BEGIN Text under study

LINDE-WALTHER Heinrich Eduard

A FEMALE OF THE BLACK COCKATOO

Gouache on paper: 60 x 42 cm / 23.6 x 16.5 in
Signed and dated '1912' lower right

Painter of landscapes, still lifes, animals and portraits of children; illustrator, photographer and colorist

Heinrich Eduard Linde-Walther Walther Linde, born Walther Heinrich Eduard Linde, was the son of the pharmacist and renowned photographer Hermann Linde. His brothers were the ophthalmologist and art collector Max Linde and the painter Hermann Linde. He received his first drawing lessons from his grandfather Christian Peter Wilhelm Stolle.

Linde-Walther became a student in the photography department of the Graphic Education and Research Institute in Vienna. From 1887 to 1889 he worked as a photographer and colourist for Ignaz Heimann in Cairo. From 1891 to 1894 he studied at the Munich Academy with Gabriel von Hackl and Paul Hoecker, from 1895 to 1898 in Paris at the Académie Julian. He then traveled to Sweden, The Netherlands and Spain.
He lived in Berlin from 1900, became a member of the Berlin Secession in 1902 and later also a member of the German Association of Artists. Another trip to Spain followed in 1905. Until 1914 he stayed annually in Paris and Normandy. In 1919 and 1928 he had solo exhibitions in Lübeck.

He gained fame primarily through landscape paintings and still lifes, as well as through numerous portraits of children, which were often made on behalf of customers and therefore mostly remained in private ownership.

Linde-Walther also worked as a book illustrator, for example for A. Molling & Comp’s books, which are primarily intended for children.

The male of the black cockatoo has a red tail and the female has a yellow tail.

Period:
Lübeck 1868 - Travemünde 1939
German School

Exhibitions:
Lübeck

Literature:
U. Thieme & F. Becker, "Allgemeines Lexikon der bildenden Künstler; von der Antike bis zur Gegenwart", Leipzig 1978, Vol. 23, p. 238.

END Text under study

→ Task to carry out: Please summarize the Linde-Walther text in two sentences. Work from the Linde-Walther text alone.

BEGIN Exercise data

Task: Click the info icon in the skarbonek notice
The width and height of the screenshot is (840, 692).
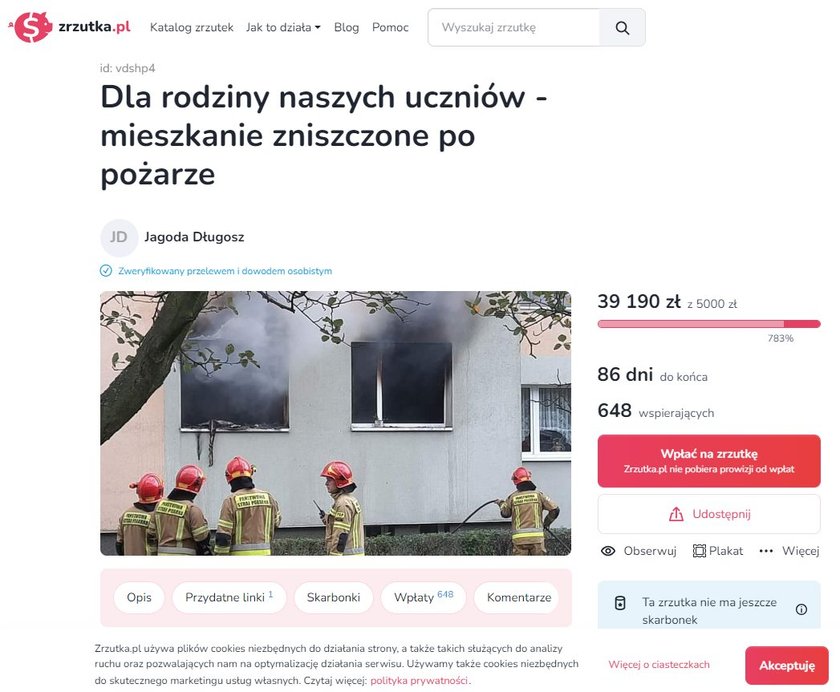Action: pyautogui.click(x=801, y=610)
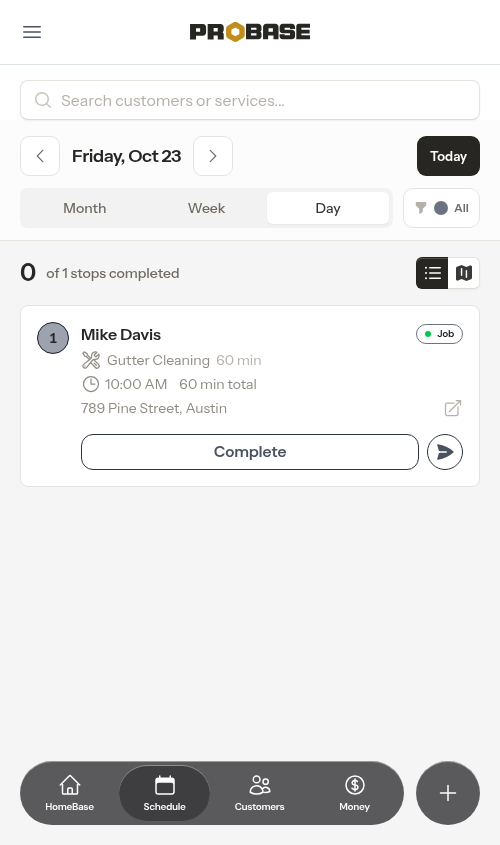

END Exercise data

→ Task answer: Heinrich Eduard Linde-Walther, son of the photographer Hermann Linde, studied in Vienna, Munich and Paris, worked as a photographer and colorist in Cairo, and lived in Berlin from 1900, joining the Berlin Secession in 1902. He was known mainly for landscapes, still lifes and portraits of children made for customers, also illustrated books, and painted the gouache "A Female of the Black Cockatoo," signed and dated 1912.